Nokia supposedly still on track with Microsoft deal

Meanwhile, Nokia Corporation (ADR) (NYSE:NOK) (BIT:NOK1V) (HEL:NOK1V) still has plans to close the sale of its devices division to Microsoft Corporation (NASDAQ:MSFT) by the end of the month. However, spats in India and China could delay it. Nokia continues to battle Indian officials for the release of its assets there, which were supposed to be part of the deal.

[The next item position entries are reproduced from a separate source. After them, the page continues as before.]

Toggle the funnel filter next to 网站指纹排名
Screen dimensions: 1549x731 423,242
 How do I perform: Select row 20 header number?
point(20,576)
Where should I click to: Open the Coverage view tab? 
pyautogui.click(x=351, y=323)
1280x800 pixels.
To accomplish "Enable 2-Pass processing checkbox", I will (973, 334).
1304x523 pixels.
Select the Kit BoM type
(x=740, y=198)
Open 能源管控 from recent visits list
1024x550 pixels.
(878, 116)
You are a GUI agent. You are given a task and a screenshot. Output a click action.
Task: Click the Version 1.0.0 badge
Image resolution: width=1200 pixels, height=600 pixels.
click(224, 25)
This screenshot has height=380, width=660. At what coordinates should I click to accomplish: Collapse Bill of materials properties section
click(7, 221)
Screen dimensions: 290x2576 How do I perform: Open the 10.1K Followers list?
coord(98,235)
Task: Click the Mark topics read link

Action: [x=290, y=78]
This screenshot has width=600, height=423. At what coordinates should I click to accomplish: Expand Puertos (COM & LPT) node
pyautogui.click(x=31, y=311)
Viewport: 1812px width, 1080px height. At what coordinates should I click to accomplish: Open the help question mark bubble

In addition, the Chinese website Sina reports that the Ministry of Commerce in China is reviewing Microsoft Corporation (NASDAQ:MSFT)’s offer to take over the handset division. The antitrust arm reportedly heard the case this week, and competitors offered arguments against the deal. Companies which make Android handsets argued that the deal could result in higher licensing fees. They also wanted Microsoft to restrict the licensing fees it charges on Android devices.

Google, Samsung express worries about Nokia

Nokia Corporation (ADR) (NYSE:NOK) (BIT:NOK1V) (HEL:NOK1V) will still keep the lion’s share of its patents after selling the devices division to Microsoft Corporation (NASDAQ:MSFT). At the hearing in China, companies echoed concerns already voiced in Europe: that Nokia would begin exhibiting patent troll-like behavior. Not only will the company probably spend more tie pursing mobile phone makers for patent violations because it is no longer in the handset making business, but it will probably try to raise its licensing fees.

Google Inc. (NASDAQ:GOOG) and Samsung Electronics Co., Ltd. (LON:BC94) (KRX:005930) have been said to be siding with smaller mobile phone makers against the deal between Nokia Corporation (ADR) (NYSE:NOK) (BIT:NOK1V) (HEL:NOK1V) and Microsoft Corporation (NASDAQ:MSFT).